Hypomyelination and congenital cataract: identification of novel mutations in two unrelated families.

European journal of paediatric neurology : EJPN : official journal of the European Paediatric Neurology Society

PubMedID: 22749724

Traverso M, Yuregir OO, Mimouni-Bloch A, Rossi A, Aslan H, Gazzerro E, Baldassari S, Fruscione F, Minetti C, Zara F, Biancheri R. Hypomyelination and congenital cataract: identification of novel mutations in two unrelated families.
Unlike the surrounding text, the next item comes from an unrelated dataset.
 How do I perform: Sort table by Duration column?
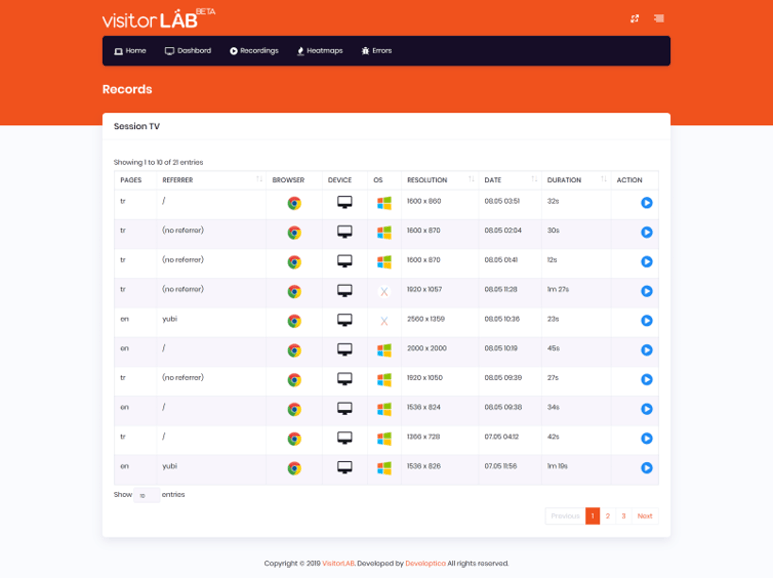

Eur J Paediatr Neurol. 2013;17(1):108-11.
BACKGROUND
Hypomyelination and congenital cataract (HCC) is a rare autosomal recessive white matter disorder characterized by congenital cataract, progressive neurologic impairment, and myelin deficiency in the central and peripheral nervous system, caused by mutations in the FAM126A gene.

AIMS
To report three patients of two unrelated families segregating novel mutations.

METHODS
clinical, neurophysiological, neuroradiologic and molecular investigations were carried out.

RESULTS
All patients show bilateral congenital cataract and progressive neurological impairment with peripheral neuropathy. The clinical phenotype is consistent with the severe form of HCC. Brain magnetic resonance imaging show the combination of a diffuse hypomyelination with superimposed periventricular white matter signal abnormalities.

CONCLUSIONS
this study describes three additional HCC patients indicating that this recently defined leukoencephalopathy should be included in the differential diagnosis of hypomyelination in childhood. The peculiar clinical and neuroradiologic findings are useful to properly address molecular investigations and allow the differential diagnosis between HCC and other hypomyelinating forms.